With 55WB's engine dismounted and at the engine shop, the club is taking advantage of the time to do some additional maintenance items, including an inspection and painting of the engine mount frame. Today I helped our club A&P remove it.

Amazing to me that all that's keeping that 6-cyl power plant mechanically connected to the air frame is just just 4 bolts.

But like 6PC, I'm easy amazed at many things in aviation. Like seeing a Cherokee's engine on my first lesson and marvelling how that small 4cyl engine was going to take me, the instructor, and the aircraft into the air and haul us around at 110 KIAS.
 
Yeah, I just pulled and re-installed the IO540 on my RV10 (for a nose gear SB). There are 6 bolts holding the engine and nose gear mount on the rest of the airframe - 4 bolts for engine to mount.

I know steel is strong but Wow.

I find the tail surface mounting structure equally non-intuitive in terms of strength.
 
I am still very unhappy knowing that it is also only 4 bolts that hold the wing on.
There really needs to be a solid I-beam from wingtip to wingtip
 
Every ounce counts. Why add more if 4 bolts meets the strength requirements? I read somewhere on some Flybaby material that every 1lb costs you 10 fpm in the Flybaby. Not sure how true that is but I keep it in mind whenever I'm redoing something on it.
 
With 55WB's engine dismounted and at the engine shop, the club is taking advantage of the time to do some additional maintenance items, including an inspection and painting of the engine mount frame. Today I helped our club A&P remove it.

Amazing to me that all that's keeping that 6-cyl power plant mechanically connected to the air frame is just just 4 bolts.

But like 6PC, I'm easy amazed at many things in aviation.

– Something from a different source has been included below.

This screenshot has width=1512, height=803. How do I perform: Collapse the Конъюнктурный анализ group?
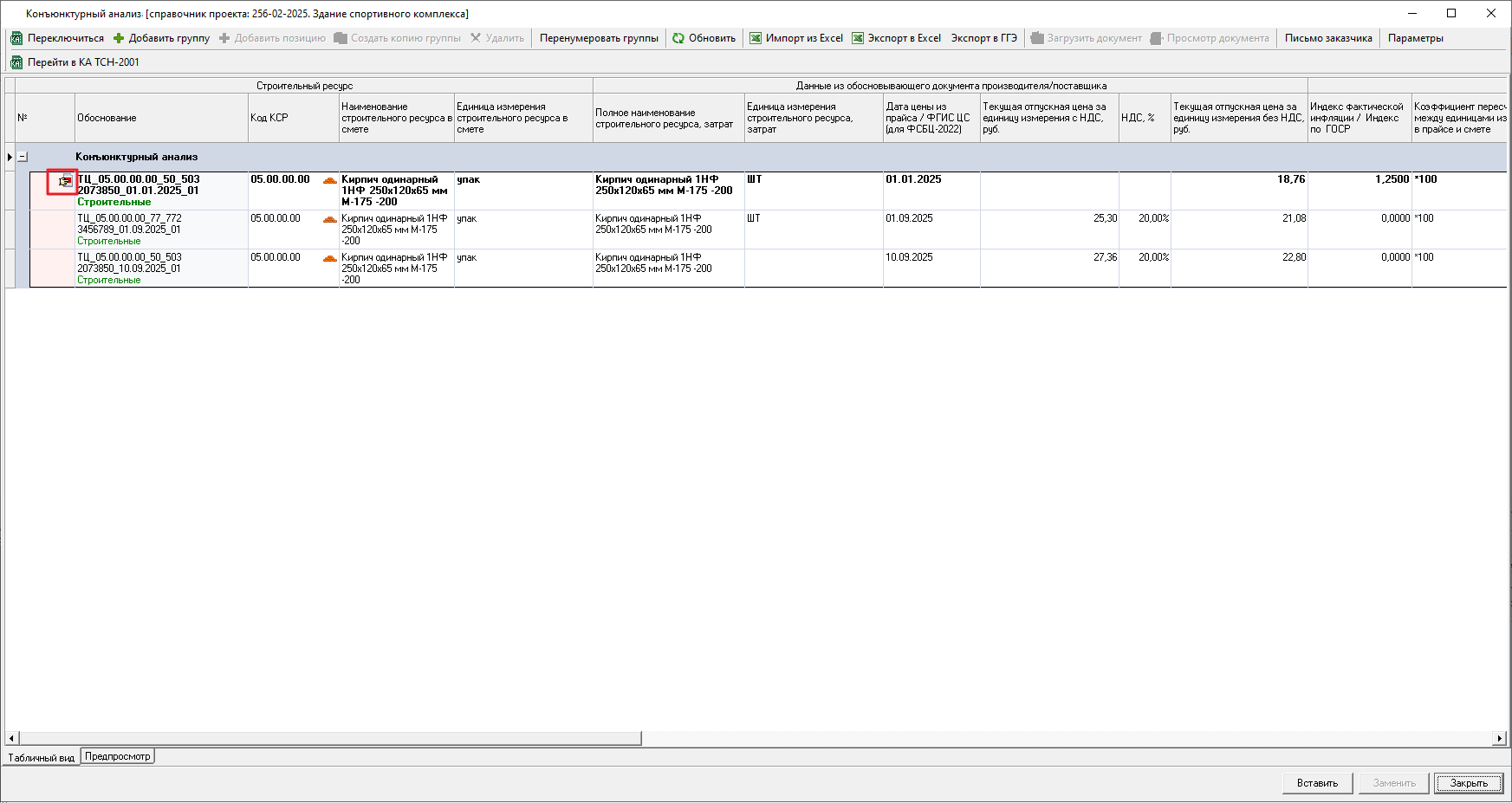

Like seeing a Cherokee's engine on my first lesson and marvelling how that small 4cyl engine was going to take me, the instructor, and the aircraft into the air and haul us around at 110 KIAS.

Those 4 bolts are considerably more than required too. Steel is amazing.
 
Because I am not that kind of engineer so while I accept that the structure is stronger than needed, I don't have an understanding of the math behind it.

It's a loss, and some planes use a lot more and insert spars into sockets then thru bolt there as well. Pulling the wings off an Aztec is a freaking chore.
 
Because I am not that kind of engineer so while I accept that the structure is stronger than needed, I don't have an understanding of the math behind it.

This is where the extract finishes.